La hausse persistante de l’inflation a incité les banques centrales à relever les taux d’intérêt afin d’en atténuer l’impact sur les entreprises et les consommateurs.

Une grande partie de l’anxiété à Wall Street en avril s’est concentrée sur la rapidité avec laquelle la Fed augmentera son taux d’intérêt de référence et sur la question de savoir si une série agressive de hausses freinera la croissance économique. Le président de la Fed a indiqué que la banque centrale pourrait augmenter les taux d’intérêt à court terme du double du montant habituel lors des prochaines réunions, à partir de la semaine prochaine. Elle a déjà relevé son taux directeur au jour le jour une fois, la première augmentation de ce type depuis 2018, et Wall Street s’attend à plusieurs augmentations importantes au cours des prochains mois.

Les investisseurs ont passé une grande partie du mois d’avril à transférer de l’argent des grandes entreprises technologiques, dont la valeur des actions bénéficie de taux d’intérêt bas, vers des zones considérées comme moins risquées.

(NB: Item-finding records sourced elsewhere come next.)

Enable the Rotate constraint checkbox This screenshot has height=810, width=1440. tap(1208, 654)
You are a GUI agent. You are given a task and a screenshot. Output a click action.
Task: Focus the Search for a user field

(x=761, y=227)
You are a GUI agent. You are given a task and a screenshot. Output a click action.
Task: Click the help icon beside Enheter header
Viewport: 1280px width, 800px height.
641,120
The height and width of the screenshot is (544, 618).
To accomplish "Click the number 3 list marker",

Le secteur des biens de consommation de base du S&P 500, qui comprend de nombreux fabricants d’articles ménagers et personnels, a été le seul secteur de l’indice de référence à enregistrer des gains en avril. D’autres secteurs sûrs, tels que les services publics, ont mieux résisté que l’ensemble du marché, tandis que les actions de la technologie et des communications sont parmi les plus grands perdants.